Bankenregulierung I

"Wuselbild" - reif zur Überarbeitung

Vor rund zwei Jahren hat der grüne Europaabgeordnete Sven Giegold ein Schaubild präsentiert, wie künftig in Europa mit "scheiternden" oder "gescheiterten" Banken umgegangen werden soll. Die aufgezeigten Regelungen waren so vielfältig und komplex, dass er schon damals massive Zweifel äußerte, wie eine Umsetzung in der Praxis funktionieren soll. Ein Online-Portal prägte damals für die Grafik den wunderbaren Begriff "Wuselbild". Wer sich die Darstellung heute ansieht, findet sie mittlerweile wahrscheinlich sogar überschaubar. Denn die gültigen Regeln sind noch viel komplizierter geworden und können sich von Land zu Land unterscheiden. Dies zeigt sich beispielsweise am Thema TLAC und MREL. Durch entsprechende Vorgaben für Banken soll sichergestellt werden, dass im Bedarfsfalle ausreichend verlustabsorbierendes Kapital zur Verfügung steht, ohne die bestehenden Senior-Unsecured-Gläubiger zu stark mit ins Boot holen zu müssen. Gerade am Beispiel TLAC, deren Anforderungen für die global systemrelevanten Banken (in Deutschland derzeit nur die Deutsche Bank) gelten, zeigt sich ein verwunderliches Dilemma.

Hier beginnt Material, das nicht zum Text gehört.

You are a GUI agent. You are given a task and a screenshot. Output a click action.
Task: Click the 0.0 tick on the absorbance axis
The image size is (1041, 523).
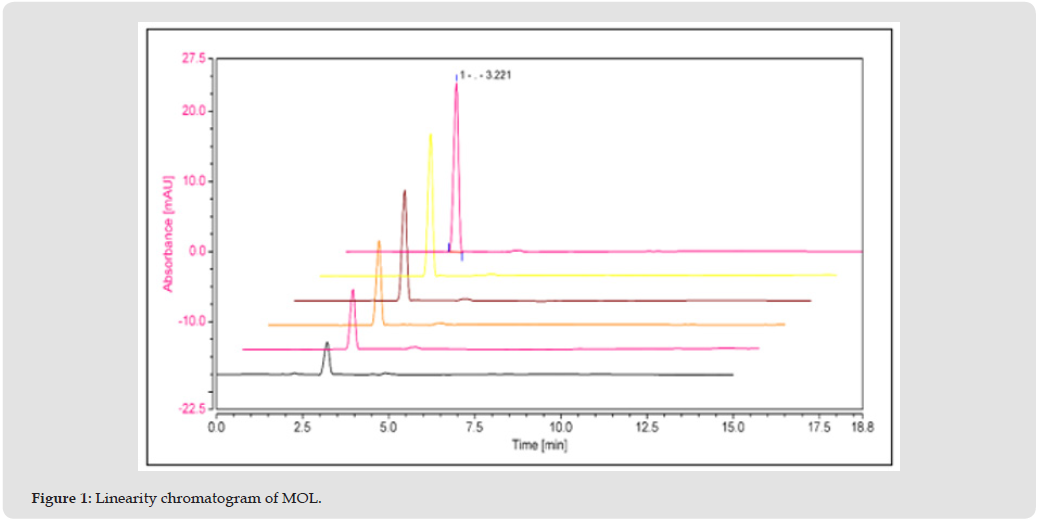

Der französische Staat hat in den letzten Dezembertagen 2015 die Schaffung von "Nachranganleihen light" beschlossen, die in der Kapitalstruktur zwischen konventionellen Senior Unsecured Bonds und Tier-2-Nachrangtiteln angesiedelt sein werden. Vor allem für die vier global systemrelevanten französischen Banken stellt diese neue Bond variante aus Sicht der Berenberg-Analysten eine interessante Alternative dar. BNP Paribas und die Société Générale veranschlagten im 2014er-Abschluss den Bedarf an zusätzlichen verlustabsorbierenden Passiva mit 34 beziehungsweise 20 Milliarden Euro. Crédit Agricole und Groupe BPCE haben angekündigt, sie wollen ihre TLAC-Anforderungen komplett über Eigenkapital und klassische Nachträge abdecken. In Frankreich gelten damit künftig klare Regeln, die neuen Titel werden teuer sein, aber damit sind die Halter der traditionellen unbesicherten Bankanleihen gut geschützt. Ganz anders in Deutschland: Hier hat der deutsche Gesetzgeber Ende vergangenen Jahres auf einen Schlag alle ausstehenden unbesicherten und unstrukturierten Schuldtitel ab 2017 de facto nachrangig zu sonstigen erstrangigen Verbindlichkeiten wie Einlagen von großen Firmen gestellt.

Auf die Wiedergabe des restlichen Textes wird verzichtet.